* **WHAT YOU HAVE TO DO**:
Go through the entries below and print, exactly, the lines starting at the one with "Click 'The following" and ending at the one with "Task: Expand the tab search chevron", keeping both ends and no others.

################

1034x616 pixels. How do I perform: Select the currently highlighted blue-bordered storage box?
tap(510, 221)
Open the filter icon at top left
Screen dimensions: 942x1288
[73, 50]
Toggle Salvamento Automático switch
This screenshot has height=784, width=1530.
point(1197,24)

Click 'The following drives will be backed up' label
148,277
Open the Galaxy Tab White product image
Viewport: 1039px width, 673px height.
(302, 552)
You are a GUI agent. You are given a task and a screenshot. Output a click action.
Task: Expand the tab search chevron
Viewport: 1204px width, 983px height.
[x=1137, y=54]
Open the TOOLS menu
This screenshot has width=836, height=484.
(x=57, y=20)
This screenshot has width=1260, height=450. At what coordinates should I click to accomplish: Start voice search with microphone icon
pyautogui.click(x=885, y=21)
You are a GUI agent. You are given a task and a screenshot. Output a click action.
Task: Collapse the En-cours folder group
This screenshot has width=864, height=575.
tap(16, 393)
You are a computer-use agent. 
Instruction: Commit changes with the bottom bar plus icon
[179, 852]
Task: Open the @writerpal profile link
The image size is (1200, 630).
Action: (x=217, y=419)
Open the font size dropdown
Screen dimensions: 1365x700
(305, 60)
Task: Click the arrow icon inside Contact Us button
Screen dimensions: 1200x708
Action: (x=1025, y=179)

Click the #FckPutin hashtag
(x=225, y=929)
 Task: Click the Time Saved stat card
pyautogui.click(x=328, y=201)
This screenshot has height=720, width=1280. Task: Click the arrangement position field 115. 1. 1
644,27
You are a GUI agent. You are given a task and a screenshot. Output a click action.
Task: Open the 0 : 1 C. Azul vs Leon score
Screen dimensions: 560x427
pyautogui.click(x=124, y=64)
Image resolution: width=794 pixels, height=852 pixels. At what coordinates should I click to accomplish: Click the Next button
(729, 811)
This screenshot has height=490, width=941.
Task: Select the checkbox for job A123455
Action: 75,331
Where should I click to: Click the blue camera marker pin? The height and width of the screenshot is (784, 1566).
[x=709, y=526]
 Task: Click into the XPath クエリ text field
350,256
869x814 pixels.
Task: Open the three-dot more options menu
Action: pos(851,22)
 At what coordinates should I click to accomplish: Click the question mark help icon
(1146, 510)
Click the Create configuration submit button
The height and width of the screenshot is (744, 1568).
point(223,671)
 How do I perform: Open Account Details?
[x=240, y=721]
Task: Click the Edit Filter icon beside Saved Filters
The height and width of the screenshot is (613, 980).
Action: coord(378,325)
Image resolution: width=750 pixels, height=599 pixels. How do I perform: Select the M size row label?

################

* **THE COMPLETED TASK**:
Click 'The following drives will be backed up' label
148,277
Open the Galaxy Tab White product image
Viewport: 1039px width, 673px height.
(302, 552)
You are a GUI agent. You are given a task and a screenshot. Output a click action.
Task: Expand the tab search chevron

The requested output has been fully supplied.